Zittingsplaats Maastricht
Strafrecht
Parketnummer: 03/866020-20 OWV
Tegenspraak
Uitspraak van de meervoudige kamer d.d. 22 maart 2023 op de vordering ex artikel 36e van het Wetboek van Strafrecht
in de zaak tegen:
[verdachte] ,
geboren te [geboorteplaats] (Marokko) op [geboortedag] 1984,
wonende te [adres] ,
hierna te noemen: [verdachte] .
[verdachte] wordt bijgestaan door mr. J.P. Plasman, advocaat, kantoorhoudende te Amsterdam.

1.Onderzoek van de zaak

De zaak is inhoudelijk behandeld op de terechtzitting van 8 maart 2023. [verdachte] en zijn raadsman zijn verschenen. De officier van justitie en de verdediging hebben hun standpunten kenbaar gemaakt.

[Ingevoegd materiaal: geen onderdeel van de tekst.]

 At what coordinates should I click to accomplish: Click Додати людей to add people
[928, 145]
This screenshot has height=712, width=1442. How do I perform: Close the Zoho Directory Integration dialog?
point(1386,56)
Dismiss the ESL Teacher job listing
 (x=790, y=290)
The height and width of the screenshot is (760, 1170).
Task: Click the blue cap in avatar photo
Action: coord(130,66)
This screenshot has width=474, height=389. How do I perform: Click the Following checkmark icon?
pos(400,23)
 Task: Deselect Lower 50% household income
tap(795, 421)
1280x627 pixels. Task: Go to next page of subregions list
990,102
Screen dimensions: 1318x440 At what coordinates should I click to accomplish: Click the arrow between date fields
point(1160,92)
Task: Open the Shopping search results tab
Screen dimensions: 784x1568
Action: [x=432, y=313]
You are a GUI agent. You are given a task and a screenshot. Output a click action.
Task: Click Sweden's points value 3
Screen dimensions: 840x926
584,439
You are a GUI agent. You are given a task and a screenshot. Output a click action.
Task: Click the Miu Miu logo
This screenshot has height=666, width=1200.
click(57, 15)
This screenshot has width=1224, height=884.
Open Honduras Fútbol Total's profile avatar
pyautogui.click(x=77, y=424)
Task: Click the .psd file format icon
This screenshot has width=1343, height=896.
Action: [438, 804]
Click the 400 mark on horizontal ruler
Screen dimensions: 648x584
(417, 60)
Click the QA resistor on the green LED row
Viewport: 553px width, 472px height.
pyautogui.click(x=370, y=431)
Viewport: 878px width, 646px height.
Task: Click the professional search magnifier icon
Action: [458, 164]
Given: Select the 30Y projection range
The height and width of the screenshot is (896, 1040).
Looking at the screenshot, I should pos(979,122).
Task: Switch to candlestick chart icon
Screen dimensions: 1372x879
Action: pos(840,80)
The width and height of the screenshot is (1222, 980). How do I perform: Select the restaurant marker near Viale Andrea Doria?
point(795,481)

De behandeling van de ontnemingsvordering heeft gelijktijdig plaatsgehad met de behandeling van de strafzaak met - gevoegde - parketnummers 03/720987-18 en 03/866020-20. Op 22 maart 2023 heeft de rechtbank eerst vonnis gewezen in de strafzaak. Vervolgens is de onderhavige uitspraak gedaan.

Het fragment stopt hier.